Buyimba: On 20th January 2013, I was summoned by my boss to join him and two others to investigate a vehicle that had been involved in an accident at Bugolobi. We did a visual inspection, road testing and looked for any funny noise.

(He is given the police report, confirms it and it’s tendered in as prosecution evidence)
Okuo: What did you find out?
Buyimba: The car was fitted with ABS (auto breaking system) that is computerized, it has sensors that will sense when the wheel is not moving and send a signal to the computer and consequently the valve will produce a brake fluid that stops the car from skidding.
Okuo: How does this ABS add to the efficiency of the vehicle?
Buyimba: The reason it is fitted with ABS is to avoid it from skidding. The car also has interior and exterior safety devices, it warns the driver of any obstacles nearby.
Okuo: Were there any accident damages?
Buyimba: The front bumper had green scratch marks at the side of the passenger.
Okuo: What were the pre accident conditions of the car?
Buyimba: The pressure of the tryes was normal.
Okuo: Did you road test this car?
Buyimba: Yes we did, it was moveable. I drove it myself.
Okuo: What did you find from the driving test?
Buyimba: The steering was good, the brakes had no damage, the shock absorbers and engine too were good. Generally the car was perfect.
Okuo: What were your conclusions?
Buyimba: We concluded that the green marks on the car were indicative that the car came into contact with an external object and the position of the green marks shows the bumper came into contact with a green object at an angle.
Judge: Any cross examination?
Defence lawyers: No cross examination, my Lord.

(Richard Ouma, a private security guard with Protectorate SP testifies. He was called by the accused to help her, he was guarding the neighbouring home).
Okuo: Where were you on 10th January 2013?
Ouma: I was at the premises I guard; of the Alam Group of companies in Bugolobi. I heard a big bang at the gate of the neighbour and some noise after a few minutes.
Okuo: What happened next?
Ouma: A woman came asking to see my boss, I told her he was not around and she asked me to assist her.
Okuo: Which woman are you talking about?
Ouma: The woman who caused the accident. (laughter in court)
Ouko: What did you do?
Ouma: I went there and saw a man crying in severe pain, I was the only man so I asked our gardener to join me.
Okuo: Join you to do what?
Ouma: To help her carry the crying man into the car.
Okuo: Who else was there?
Ouma: Two ladies, the one who called me and the maid.
Okuo: What then did you do?
Ouma: We carried him into a blue car.
Okuo: Who drove the car?
Ouma: The woman.
Judge: You mean the woman who called you for assistance?
Ouma: Yes!
Okuo: Was there any conversation?
Ouma: No, he was in too much pain and only crying.
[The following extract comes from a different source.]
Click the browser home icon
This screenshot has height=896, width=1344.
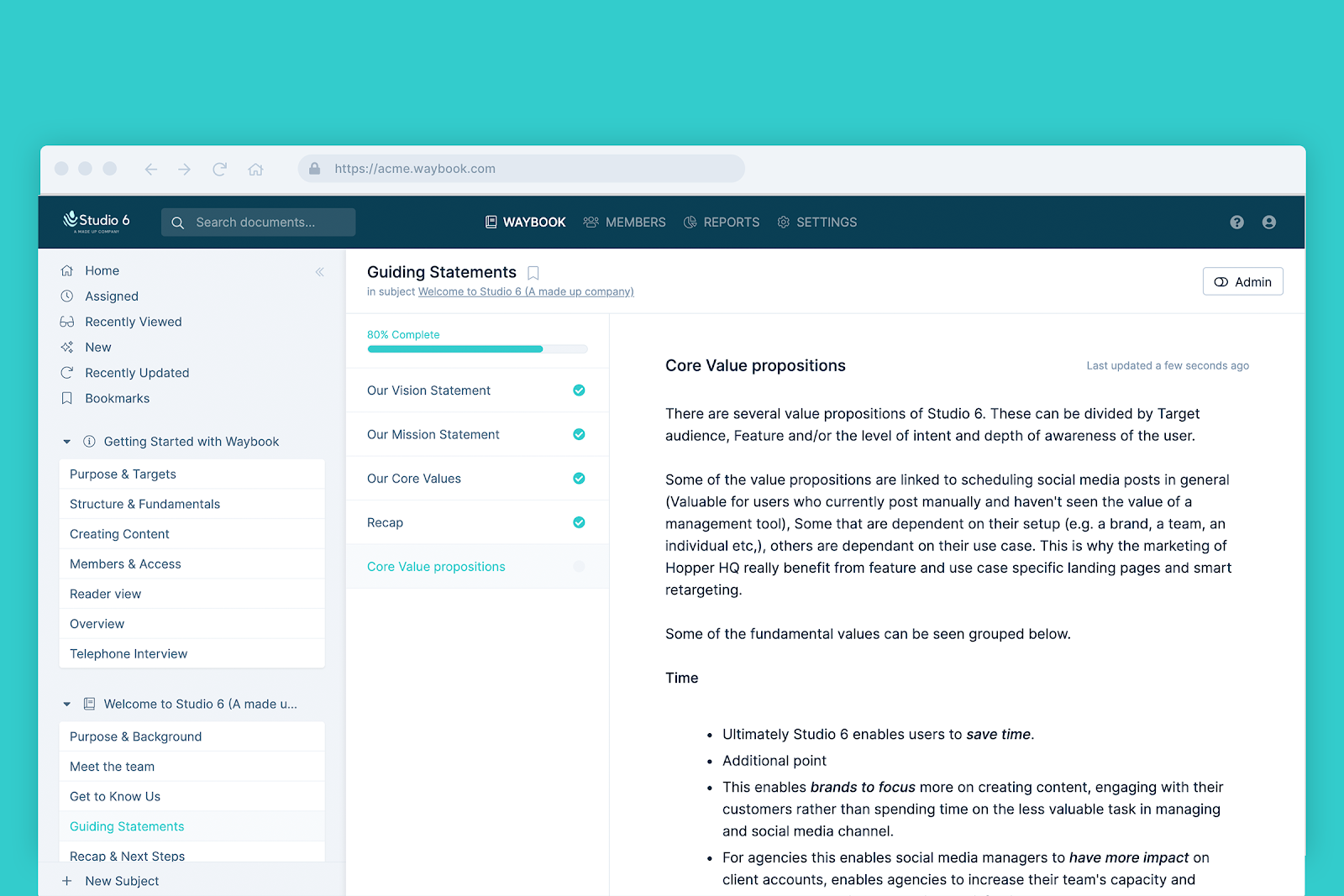pos(255,169)
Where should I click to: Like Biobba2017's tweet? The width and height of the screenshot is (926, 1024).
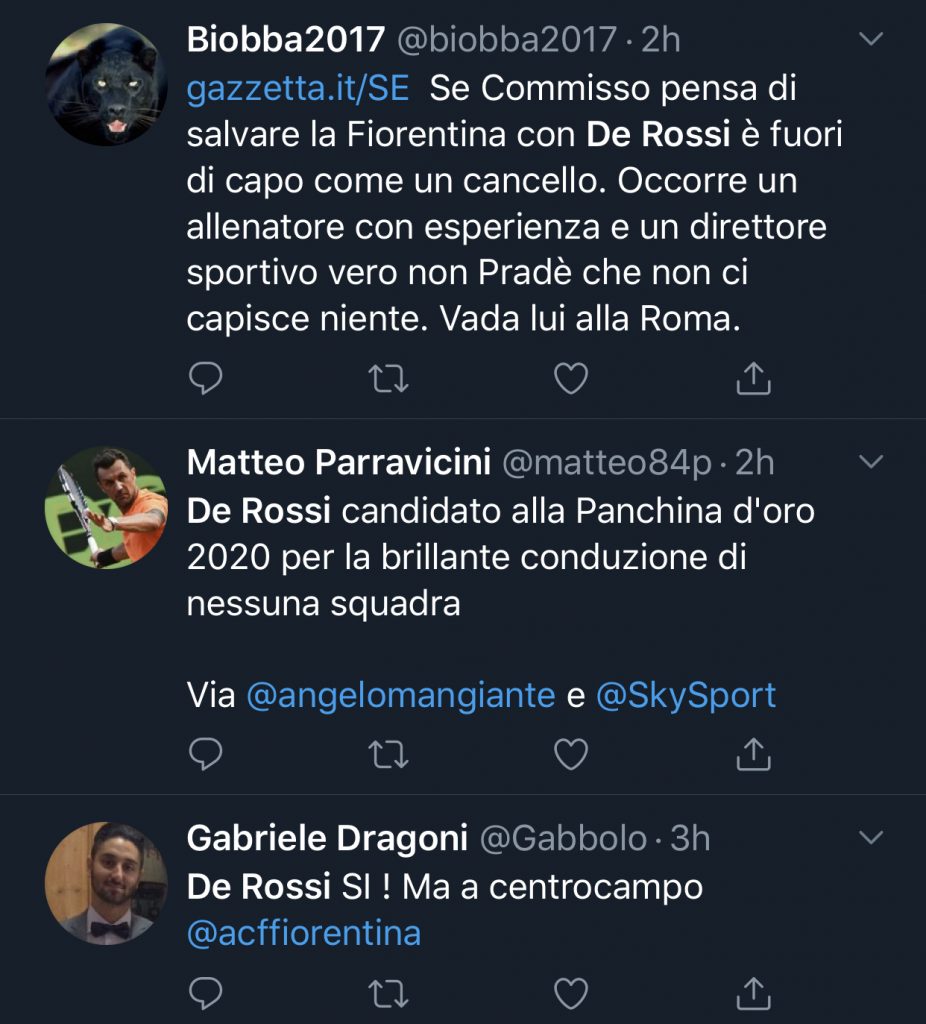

The woman kept saying, “sorry darling. Sorry sweetheart.”
Okuo: What did he reply?
Ouma: He was just crying, he was in too much pain with blood oozing.

(Defence interrupts, “I hope the state attorney is not cross examining her own witness”)
Okuo: My Lord I am not cross examining my witness
Judge: Go ahead, it is your case.
(Defence lawyers cross examine the witness)
Nsubuga Mubiru: Can you confirm that you did not see the accident?
Ouma: No I did not.
Mubiru: Can you also confirm that apart from you hearing the lady telling the accident victim that she was sorry, there was nothing else of value to this court that you heard?

(Murmurs in court as Ouma stares at him in confusion and retorts ‘no!’)
Sarah Tuhairwe: (customer care manager at Face Technologies testifies)
Okuo: How did you get involved in this case?
Tuhairwe: We were asked by CID to verify her driving permit, being the agency mandated by government of Uganda to print, supply and issue driving permits.

Okuo: What did you find?
Tuhairwe: She (accused) acquired her driving permit in February 2002 and came to change from the booklet to computerized permit on 29th April 2006
Defence lawyers: No cross examination
Prosecution: We rest our case for today.
Mubiru: We are ready to provide our defence on Monday my Lord.

Judge: I pronounce that from the evidence so far presented to this court, the accused has a case to answer.